Funcionários do estado estavam entre manifestantes pró-CPI


Após ser informada pelo GLOBO, secretaria diz que servidores serão exonerados


Pelo menos dois funcionários da Secretaria estadual de Governo estavam no grupo de nove manifestantes a favor da atual composição da CPI dos Ônibus, que se envolveu no tumulto ontem nos arredores da Câmara e foi conduzido para a 5ª DP (Gomes Freire). Após ser procurada pelo GLOBO na noite de ontem pedindo informações sobre os servidores, a assessoria de imprensa do órgão informou que "Leandro Carlos de Souza e Maicon Justino de Jesus terão suas exonerações publicadas no Diário Oficial desta sexta-feira (hoje), por terem participado, sem autorização, da manifestação durante o expediente de trabalho".

Amigos no Facebook, Maicon e Leandro Carlos não escondiam na rede social o trabalho que vinham exercendo no governo estadual. O segundo colocou em destaque na sua página o cargo de "acessor" ( sic ) da Secretaria de Governo. Havia, até a noite de ontem, 11 fotos que foram colocadas em março deste ano de um evento no Palácio Guanabara. Por volta de 20h20m, algumas fotos haviam sido excluídas.

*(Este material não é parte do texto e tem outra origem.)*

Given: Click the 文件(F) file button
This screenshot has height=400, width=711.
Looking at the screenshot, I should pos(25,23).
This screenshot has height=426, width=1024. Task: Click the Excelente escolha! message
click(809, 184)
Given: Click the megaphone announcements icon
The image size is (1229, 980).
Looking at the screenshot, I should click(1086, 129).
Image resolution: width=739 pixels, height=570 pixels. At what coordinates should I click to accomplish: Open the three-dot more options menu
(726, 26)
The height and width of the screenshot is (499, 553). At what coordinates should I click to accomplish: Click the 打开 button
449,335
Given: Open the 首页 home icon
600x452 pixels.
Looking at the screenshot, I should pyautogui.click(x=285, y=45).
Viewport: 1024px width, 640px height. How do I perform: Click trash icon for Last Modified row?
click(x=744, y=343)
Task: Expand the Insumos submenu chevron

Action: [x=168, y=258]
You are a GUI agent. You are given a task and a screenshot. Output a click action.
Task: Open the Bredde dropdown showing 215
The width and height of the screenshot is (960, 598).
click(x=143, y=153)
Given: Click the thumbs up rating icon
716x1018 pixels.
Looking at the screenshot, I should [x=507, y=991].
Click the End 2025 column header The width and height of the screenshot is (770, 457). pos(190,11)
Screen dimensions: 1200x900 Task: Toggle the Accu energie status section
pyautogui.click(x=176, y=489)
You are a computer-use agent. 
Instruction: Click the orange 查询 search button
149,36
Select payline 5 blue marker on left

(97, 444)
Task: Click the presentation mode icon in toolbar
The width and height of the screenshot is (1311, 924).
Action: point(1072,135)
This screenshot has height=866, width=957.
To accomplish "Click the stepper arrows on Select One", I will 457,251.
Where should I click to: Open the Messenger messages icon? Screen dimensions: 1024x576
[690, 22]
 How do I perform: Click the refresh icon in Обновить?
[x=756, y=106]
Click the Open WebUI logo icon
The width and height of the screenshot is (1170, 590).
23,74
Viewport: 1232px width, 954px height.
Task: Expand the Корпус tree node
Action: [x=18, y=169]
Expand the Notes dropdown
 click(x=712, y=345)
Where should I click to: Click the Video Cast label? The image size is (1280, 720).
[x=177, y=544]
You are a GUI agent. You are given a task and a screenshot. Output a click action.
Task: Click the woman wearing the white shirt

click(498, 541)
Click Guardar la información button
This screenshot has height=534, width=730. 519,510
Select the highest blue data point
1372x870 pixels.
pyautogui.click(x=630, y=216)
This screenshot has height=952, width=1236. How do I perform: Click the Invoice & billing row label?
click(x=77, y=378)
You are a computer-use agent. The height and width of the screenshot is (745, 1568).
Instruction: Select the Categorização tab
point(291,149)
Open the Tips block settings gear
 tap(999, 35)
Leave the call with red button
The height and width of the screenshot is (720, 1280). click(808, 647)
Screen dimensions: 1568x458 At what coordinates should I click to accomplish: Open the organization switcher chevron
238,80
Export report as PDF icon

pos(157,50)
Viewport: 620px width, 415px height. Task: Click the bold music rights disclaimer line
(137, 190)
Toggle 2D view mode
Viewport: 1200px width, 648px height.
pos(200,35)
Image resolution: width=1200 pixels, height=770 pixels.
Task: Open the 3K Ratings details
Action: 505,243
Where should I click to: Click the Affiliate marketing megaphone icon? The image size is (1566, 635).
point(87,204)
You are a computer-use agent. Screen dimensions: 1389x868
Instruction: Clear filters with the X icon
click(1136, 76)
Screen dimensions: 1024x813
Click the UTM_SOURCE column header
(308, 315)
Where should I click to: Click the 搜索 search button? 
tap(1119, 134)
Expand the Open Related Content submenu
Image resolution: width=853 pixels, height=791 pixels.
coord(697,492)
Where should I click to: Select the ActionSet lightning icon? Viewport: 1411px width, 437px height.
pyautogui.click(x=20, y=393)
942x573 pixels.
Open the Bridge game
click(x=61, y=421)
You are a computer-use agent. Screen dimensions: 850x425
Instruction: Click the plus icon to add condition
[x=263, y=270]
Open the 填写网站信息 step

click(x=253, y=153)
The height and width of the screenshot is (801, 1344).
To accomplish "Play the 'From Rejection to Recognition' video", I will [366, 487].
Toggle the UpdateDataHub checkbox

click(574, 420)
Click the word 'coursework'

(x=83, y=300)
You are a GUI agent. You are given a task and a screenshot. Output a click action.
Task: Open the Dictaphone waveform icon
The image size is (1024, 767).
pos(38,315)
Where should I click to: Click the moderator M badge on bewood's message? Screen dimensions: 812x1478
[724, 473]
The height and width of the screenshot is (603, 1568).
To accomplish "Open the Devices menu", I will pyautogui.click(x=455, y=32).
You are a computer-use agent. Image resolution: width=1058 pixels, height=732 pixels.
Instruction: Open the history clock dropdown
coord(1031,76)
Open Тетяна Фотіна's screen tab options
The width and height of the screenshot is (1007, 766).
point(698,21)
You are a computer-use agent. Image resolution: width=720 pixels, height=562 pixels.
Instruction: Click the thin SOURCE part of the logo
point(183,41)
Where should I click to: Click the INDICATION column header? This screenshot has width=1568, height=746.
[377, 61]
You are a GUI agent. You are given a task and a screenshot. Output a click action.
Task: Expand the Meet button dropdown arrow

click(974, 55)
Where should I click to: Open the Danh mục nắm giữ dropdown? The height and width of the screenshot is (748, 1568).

Em uma foto publicada em 9 de janeiro, Maicon posa de uniforme com o símbolo do governo do estado e com a inscrição "supervisão regional" da Secretaria de Governo. Uma amiga comentou à época: "Aí hein, tá seduzente ( sic ) com essa pose de poderoso chefinho. Em breve será chefão". Em fotos de setembro de 2012, época de campanha eleitoral, ele posou com um imenso cartaz do vereador Eduardão, do PSDC, que foi eleito. Em agosto de 2012, postou comentários dizendo que "da Zona Norte, Leopoldina, Zona Oeste, Eduardão é 27777", também indicando ter feito campanha para o vereador. Maicon ainda publicou imagens com bandeiras do PMDB.

Um jovem que também era amigo de Leandro Carlos no Facebook, identificando-se como "Bruno Bruno", chegou a publicar fotos tiradas nas galerias do plenário da Câmara com os dizeres: "Hoje (ontem) eu apareço em todos os jornais! A porrada vai comer!". Ele marcou diversos amigos que estavam na manifestação como sendo o "Bonde do Colete Amarelo".

O grupo pró-CPI era liderado pela jovem Jessica Ohana, militante da juventude do PMDB, responsável pelas orientações de evitar a imprensa. Nem todos, no entanto, a seguiram à risca. Um homem, que se identificou como Renato Fernandes, contou que o grupo era apartidário e que teria saído de Nova Iguaçu para participar da reunião da comissão que trata dos transportes no município do Rio. Questionado sobre o porquê de estar na Câmara de outra cidade que não a sua, respondeu:

- Sou a favor do Rio de Janeiro. E os ônibus circulam em todo o estado.

Ao ser informado que aquela CPI trataria apenas das linhas municipais, afirmou circular muito no Rio, apesar de viver em Nova Iguaçu.

Durante o tumulto, os manifestantes pró-CPI chegaram, inclusive, a ser acusados de serem milicianos. E não só pelo grupo rival. O chefe da segurança da Câmara de Vereadores, coronel Marcos Paes, disse que conhecia "há tempos" um homem que tentou agredi-lo na entrada lateral.

- Eu o conheço da época em que comandei o 3º BPM (Méier). Ele é do Jacarezinho e pode ser miliciano - afirmou o coronel.

O confronto entre manifestantes começou nas ruas Alcindo Guanabara e Senador Dantas e se estendeu pela Evaristo da Veiga. O grupo pró-CPI se refugiou em carros da PM para escapar do cerco dos rivais. Eles se refugiaram em dois carros da polícia, e só então foram levados para a delegacia. Não foi constatado, na 5ª DP, entre os nove, que qualquer um deles tivesse ligação com milícias ou fosse policial militar. O grupo foi acusado por um manifestante do lado contrário de ameaça e lesão corporal. Por sua vez, dois homens entre os que estavam a favor da CPI também acusaram os rivais de agressões. O caso foi registrado e será levado ao Juizado Especial Criminal (Jecrim).